Getting AI agents to operate ethically (and with compliance)
The reputational stakes for CIOs are enormous. Biased agents, privacy breaches, or compliance failures directly reflect on IT leadership. AI governance frameworks aren’t optional. They’re a required part of the enterprise infrastructure.
Just as HR teams define company values and behavioral standards, IT must establish ethical norms for digital coworkers. That means setting policies that ensure fairness, transparency, and accountability from the start.
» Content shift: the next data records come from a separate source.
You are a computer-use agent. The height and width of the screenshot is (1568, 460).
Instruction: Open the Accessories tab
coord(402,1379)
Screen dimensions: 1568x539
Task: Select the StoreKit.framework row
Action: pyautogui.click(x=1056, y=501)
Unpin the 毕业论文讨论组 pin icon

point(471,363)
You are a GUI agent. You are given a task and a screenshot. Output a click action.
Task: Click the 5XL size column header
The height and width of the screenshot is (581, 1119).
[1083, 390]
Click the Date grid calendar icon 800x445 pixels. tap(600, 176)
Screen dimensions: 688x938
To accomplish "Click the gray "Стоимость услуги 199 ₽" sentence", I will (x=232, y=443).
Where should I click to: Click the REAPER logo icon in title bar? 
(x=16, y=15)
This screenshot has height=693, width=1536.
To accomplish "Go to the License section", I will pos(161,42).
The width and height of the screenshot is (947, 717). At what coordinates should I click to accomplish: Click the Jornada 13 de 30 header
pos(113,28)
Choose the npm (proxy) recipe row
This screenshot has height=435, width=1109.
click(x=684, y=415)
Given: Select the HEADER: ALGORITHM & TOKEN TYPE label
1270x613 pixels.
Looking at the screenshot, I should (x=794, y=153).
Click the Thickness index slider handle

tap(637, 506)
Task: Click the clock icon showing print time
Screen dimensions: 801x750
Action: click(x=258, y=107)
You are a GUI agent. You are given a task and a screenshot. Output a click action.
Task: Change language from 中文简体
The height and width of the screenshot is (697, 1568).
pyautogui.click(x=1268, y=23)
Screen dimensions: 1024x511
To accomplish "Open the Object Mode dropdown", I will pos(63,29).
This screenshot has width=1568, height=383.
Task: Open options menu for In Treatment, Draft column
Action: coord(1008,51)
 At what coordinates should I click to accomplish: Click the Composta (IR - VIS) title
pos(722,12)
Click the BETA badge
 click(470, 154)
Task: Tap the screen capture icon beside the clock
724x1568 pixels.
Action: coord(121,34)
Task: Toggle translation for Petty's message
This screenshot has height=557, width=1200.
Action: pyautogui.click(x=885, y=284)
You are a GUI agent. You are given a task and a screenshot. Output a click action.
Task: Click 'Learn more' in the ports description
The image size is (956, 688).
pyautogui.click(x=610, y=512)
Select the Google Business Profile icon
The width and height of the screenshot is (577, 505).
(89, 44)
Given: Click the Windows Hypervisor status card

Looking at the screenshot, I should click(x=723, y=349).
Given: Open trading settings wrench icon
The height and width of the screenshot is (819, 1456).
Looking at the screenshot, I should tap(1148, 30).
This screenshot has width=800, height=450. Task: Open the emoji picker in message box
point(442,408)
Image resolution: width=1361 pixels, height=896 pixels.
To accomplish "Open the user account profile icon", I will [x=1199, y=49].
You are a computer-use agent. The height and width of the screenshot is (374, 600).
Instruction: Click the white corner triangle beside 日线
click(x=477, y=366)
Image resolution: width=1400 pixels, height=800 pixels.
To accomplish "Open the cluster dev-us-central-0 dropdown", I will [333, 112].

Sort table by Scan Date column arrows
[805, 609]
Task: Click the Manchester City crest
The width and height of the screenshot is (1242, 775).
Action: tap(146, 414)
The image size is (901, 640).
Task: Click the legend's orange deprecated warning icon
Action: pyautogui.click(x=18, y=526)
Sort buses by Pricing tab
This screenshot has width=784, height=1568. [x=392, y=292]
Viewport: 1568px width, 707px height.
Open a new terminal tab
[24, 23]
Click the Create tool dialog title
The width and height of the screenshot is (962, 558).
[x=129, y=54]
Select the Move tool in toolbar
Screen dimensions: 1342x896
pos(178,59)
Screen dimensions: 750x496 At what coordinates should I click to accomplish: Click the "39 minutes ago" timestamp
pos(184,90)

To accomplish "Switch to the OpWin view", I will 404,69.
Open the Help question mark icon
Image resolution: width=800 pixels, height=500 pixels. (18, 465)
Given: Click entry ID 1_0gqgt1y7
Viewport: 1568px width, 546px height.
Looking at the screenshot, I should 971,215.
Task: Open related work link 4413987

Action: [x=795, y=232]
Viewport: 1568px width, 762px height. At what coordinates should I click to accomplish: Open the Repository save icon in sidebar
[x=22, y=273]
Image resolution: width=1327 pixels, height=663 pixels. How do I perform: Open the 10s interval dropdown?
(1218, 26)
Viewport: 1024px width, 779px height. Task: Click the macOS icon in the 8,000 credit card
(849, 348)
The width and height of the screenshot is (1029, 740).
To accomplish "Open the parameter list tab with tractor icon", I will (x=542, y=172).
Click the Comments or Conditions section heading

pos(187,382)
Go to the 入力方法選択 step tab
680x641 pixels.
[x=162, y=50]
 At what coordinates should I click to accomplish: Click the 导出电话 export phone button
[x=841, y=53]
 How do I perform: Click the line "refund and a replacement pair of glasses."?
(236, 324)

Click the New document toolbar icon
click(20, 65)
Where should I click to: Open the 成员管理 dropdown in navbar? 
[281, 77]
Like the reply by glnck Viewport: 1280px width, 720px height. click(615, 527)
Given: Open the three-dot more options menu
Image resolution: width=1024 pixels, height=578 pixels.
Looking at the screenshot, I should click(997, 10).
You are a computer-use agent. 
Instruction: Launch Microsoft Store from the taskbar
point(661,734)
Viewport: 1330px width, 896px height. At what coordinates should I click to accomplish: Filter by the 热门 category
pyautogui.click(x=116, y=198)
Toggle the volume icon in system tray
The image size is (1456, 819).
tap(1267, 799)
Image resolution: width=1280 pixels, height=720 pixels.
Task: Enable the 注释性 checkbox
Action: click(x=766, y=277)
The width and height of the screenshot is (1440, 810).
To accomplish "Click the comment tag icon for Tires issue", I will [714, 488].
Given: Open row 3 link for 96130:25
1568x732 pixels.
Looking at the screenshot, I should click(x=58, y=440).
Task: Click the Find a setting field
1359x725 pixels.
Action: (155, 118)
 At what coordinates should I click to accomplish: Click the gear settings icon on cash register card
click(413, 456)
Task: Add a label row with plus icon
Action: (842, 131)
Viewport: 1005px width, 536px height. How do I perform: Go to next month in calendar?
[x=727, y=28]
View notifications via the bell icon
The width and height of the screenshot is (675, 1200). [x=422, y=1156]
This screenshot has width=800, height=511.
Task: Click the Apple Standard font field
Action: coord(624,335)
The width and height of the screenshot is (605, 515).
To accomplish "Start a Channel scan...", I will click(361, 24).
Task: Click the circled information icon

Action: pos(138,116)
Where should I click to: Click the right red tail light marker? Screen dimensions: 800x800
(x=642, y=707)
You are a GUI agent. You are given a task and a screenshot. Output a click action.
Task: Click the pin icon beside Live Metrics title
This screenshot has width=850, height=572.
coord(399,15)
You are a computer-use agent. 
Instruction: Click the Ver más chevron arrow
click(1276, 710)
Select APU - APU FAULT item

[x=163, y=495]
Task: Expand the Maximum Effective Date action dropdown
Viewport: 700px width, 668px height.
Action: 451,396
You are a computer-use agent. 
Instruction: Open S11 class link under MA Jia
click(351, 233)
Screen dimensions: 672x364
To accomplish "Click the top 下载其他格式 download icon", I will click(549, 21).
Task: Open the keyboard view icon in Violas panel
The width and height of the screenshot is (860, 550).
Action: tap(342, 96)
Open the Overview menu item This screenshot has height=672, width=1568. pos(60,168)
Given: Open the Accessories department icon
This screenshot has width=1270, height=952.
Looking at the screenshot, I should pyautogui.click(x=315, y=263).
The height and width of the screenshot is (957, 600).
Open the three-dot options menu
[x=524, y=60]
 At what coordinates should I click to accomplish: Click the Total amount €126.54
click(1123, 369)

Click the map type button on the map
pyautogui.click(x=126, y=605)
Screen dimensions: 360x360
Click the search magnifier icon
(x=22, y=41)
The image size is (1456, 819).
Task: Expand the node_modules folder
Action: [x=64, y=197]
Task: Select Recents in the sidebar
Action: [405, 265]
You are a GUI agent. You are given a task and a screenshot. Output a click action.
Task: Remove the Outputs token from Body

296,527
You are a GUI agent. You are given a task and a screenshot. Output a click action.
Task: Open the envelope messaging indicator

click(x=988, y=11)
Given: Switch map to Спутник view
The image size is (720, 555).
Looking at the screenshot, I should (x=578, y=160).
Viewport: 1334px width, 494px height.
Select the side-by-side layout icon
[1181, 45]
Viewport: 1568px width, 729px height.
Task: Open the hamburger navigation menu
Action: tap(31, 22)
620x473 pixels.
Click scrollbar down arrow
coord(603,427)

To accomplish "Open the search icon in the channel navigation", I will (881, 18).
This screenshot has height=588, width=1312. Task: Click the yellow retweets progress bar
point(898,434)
Three pillars define digital workforce governance:
- Fairness
Prevent discrimination and systemic bias in agent behavior. HR upholds equitable hiring practices; IT must ensure agents don’t exhibit bias in their decision-making. Regular audits, diverse testing scenarios, and bias detection tools should be standard. - Compliance
Compliance mapping to GDPR, CCPA, and industry-specific regulations requires the same rigor as human employee compliance training. Agents handling personal data need privacy safeguards; financial and healthcare agents require sector-specific oversight. - Explainability
Every agent decision should be documented and auditable. Clear reasoning builds trust, supports accountability, and enables continuous improvement. As HR manages employee performance and conduct issues, IT needs parallel processes for digital workers.
When people understand how agents operate — and how they’re governed — trust grows, resistance falls, and adoption accelerates.
Preparing today’s IT leaders to manage tomorrow’s AI teams
A strong ROI comes from treating agents as workforce investments, not technology projects. Performance metrics, compliance frameworks, and lifecycle management then become competitive differentiators, rather than overhead costs.
AI agents are the newest members of the enterprise workforce. Managed well, they help IT and business leaders:
- Scale without proportional headcount increases
- Enforce consistency across global operations
- Streamline routine tasks to focus on innovation
- Gain agility to respond to market changes
AI agents are the future of work. And it’s IT’s stewardship that will define how the future unfolds.